Lines from a pointing dataset
╭──
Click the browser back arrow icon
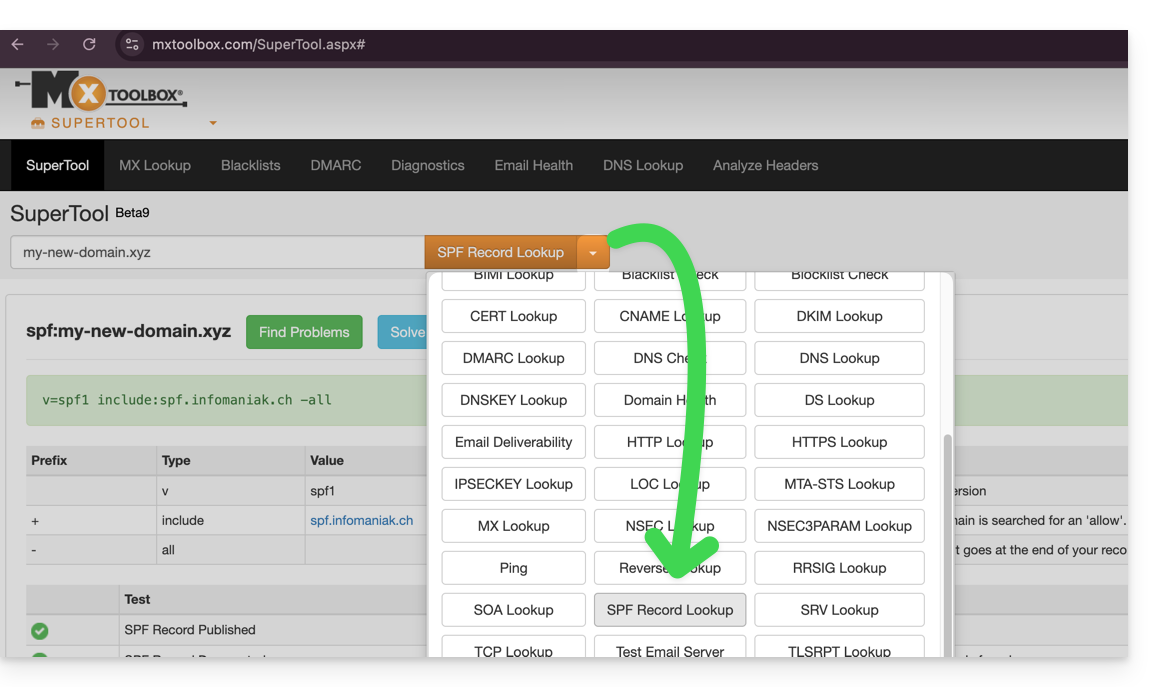This screenshot has height=687, width=1158. coord(17,44)
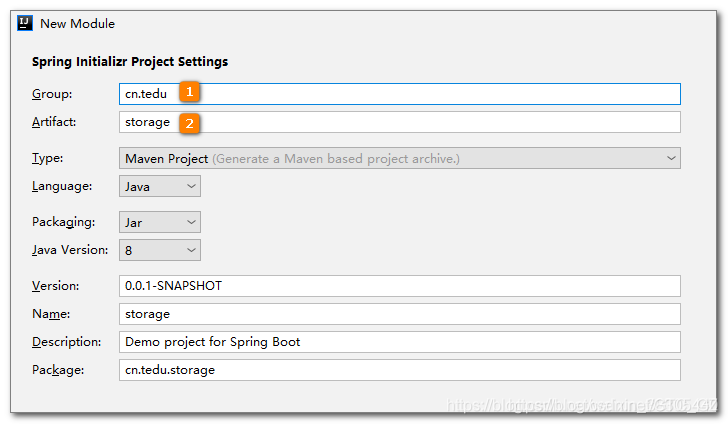Screen dimensions: 728x424
Task: Click the blog URL watermark link
Action: pyautogui.click(x=582, y=405)
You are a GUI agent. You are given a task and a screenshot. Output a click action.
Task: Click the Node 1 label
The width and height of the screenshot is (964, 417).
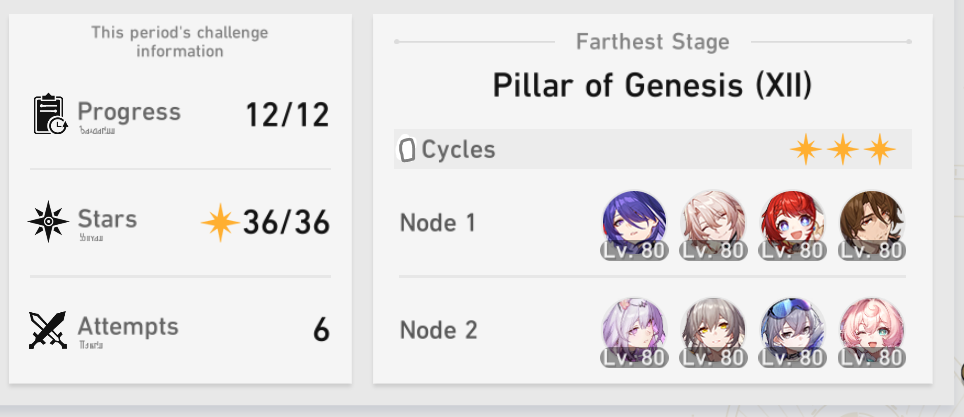(438, 223)
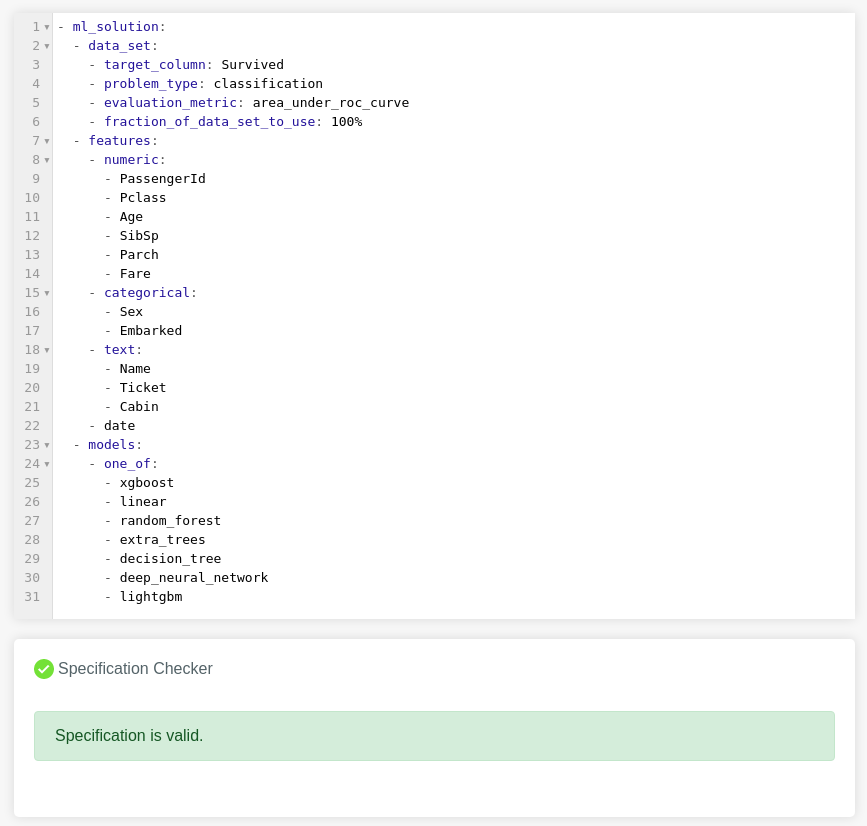Collapse the data_set fold arrow on line 2

47,46
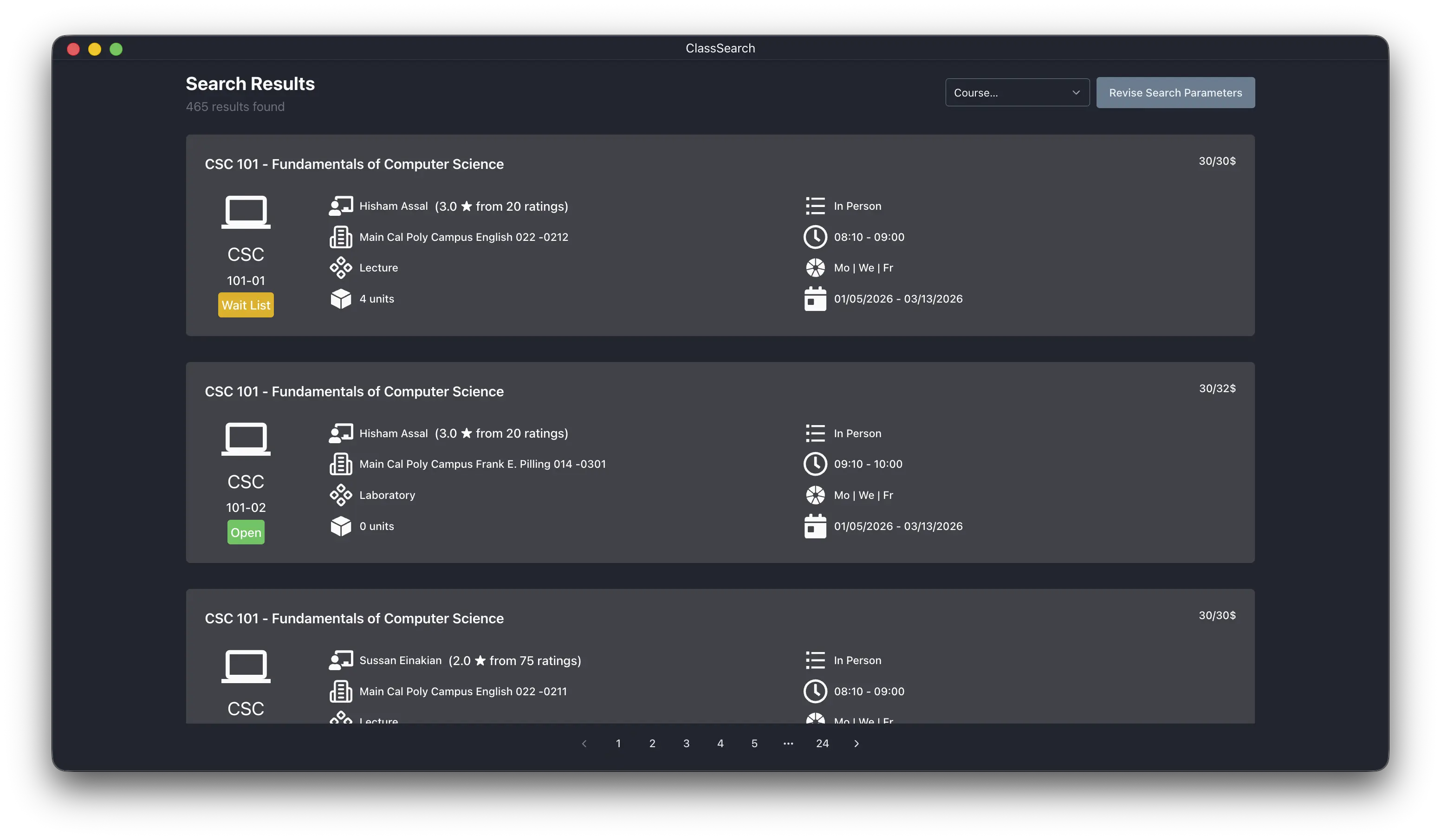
╰──
Reproduce every one of the lines above word for word, omitting the pictures.

Click the browser back arrow icon
This screenshot has height=687, width=1158. coord(17,44)
Screen dimensions: 728x424
Task: Click the blog URL watermark link
Action: pyautogui.click(x=582, y=405)
You are a GUI agent. You are given a task and a screenshot. Output a click action.
Task: Click the Node 1 label
The width and height of the screenshot is (964, 417).
(438, 223)
Collapse the data_set fold arrow on line 2

47,46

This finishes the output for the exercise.